New Audi CEO Says Headwinds Will Only Intensify After a Turbulent 2018
(Bloomberg) -- Volkswagen AG’s premium car unit Audi must brace for bigger rather than smaller challenges during 2019 after the long-running diesel-emissions scandal culminated in the arrest of long-time Chief Executive Officer Rupert Stadler.
Audi must polish its image, change the luxury brand’s culture and strengthen its presence in China, new CEO Bram Schot told workers Thursday at a staff meeting in Neckarsulm, Germany. Schot was confirmed as Audi’s top executive this week after helming the carmaker on an interim basis since Stadler’s June arrest.
“We must change things together -- now,” Schot said in a statement published by Audi’s works council. Next year will be decisive for the brand’s future, he said, telling employees that “we need all of you to exploit our potential and make sure the transformation works out.”
Sustaining Audi’s financial muscle is critical for the parent company’s ability to afford some 44 billion euros ($50 billion) in investments to develop electric vehicles and boost digital offerings like ride hailing. Audi’s first electric model, the E-Tron, will hit showrooms early next year, slightly later than initially planned. The brand’s following electric vehicles will be developed with sister brand Porsche to save costs.

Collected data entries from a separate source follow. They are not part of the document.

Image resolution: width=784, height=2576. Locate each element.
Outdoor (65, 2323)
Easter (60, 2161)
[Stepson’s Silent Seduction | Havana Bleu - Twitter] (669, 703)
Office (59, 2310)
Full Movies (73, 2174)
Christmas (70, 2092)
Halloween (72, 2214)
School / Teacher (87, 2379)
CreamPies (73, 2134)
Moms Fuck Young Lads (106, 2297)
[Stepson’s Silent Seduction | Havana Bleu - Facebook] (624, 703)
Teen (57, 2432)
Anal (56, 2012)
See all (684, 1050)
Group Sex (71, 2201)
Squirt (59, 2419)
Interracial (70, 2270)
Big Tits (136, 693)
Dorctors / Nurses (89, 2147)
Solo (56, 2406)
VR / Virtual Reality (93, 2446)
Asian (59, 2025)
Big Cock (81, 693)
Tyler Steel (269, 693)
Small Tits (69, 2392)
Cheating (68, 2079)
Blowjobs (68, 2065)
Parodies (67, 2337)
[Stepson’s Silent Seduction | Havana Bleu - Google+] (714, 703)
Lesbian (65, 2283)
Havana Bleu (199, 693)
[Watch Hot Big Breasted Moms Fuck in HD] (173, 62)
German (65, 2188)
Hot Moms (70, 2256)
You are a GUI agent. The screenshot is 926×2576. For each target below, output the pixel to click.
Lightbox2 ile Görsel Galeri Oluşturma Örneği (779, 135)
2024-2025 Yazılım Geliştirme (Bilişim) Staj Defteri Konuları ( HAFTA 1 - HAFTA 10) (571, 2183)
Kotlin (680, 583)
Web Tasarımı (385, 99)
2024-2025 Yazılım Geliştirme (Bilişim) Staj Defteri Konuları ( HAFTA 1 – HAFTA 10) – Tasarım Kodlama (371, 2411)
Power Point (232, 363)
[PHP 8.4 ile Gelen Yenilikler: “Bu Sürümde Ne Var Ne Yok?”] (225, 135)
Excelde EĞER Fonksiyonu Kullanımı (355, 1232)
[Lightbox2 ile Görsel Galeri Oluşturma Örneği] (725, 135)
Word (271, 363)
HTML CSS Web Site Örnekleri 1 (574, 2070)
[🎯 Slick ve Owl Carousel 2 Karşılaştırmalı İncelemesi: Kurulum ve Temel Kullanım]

Volkswagen fell 2.3 percent at 9:19 a.m. in Frankfurt trading, taking losses this year to 12 percent, as the STOXX Europe 600 Automobiles & Parts Index declined 2.2 percent.
Stadler, who led Audi for a decade, was released on bail in late-October. Investigations by German prosecutors into the use of diesel engine software to bypass emission tests are ongoing.
Schot had been named Audi sales chief last year as part of a management reshuffle, which had spared Stadler. The company replaced more than half of its seven management board members at the time. Schot joined from VW’s light commercial vehicle division and previously worked at Daimler AG.
Audi’s global deliveries slumped almost 17 percent last month as the brand lost further ground to the world’s two bestselling luxury-car makers, Mercedes-Benz and BMW AG.
A fine imposed by German prosecutors and other diesel-related costs pushed Audi’s operating profit margin in the first nine months to 6.5 percent of revenue, well below the company’s target range of between 8 percent and 10 percent. Still, net cash flow grew 22 percent to 3.12 billion euros.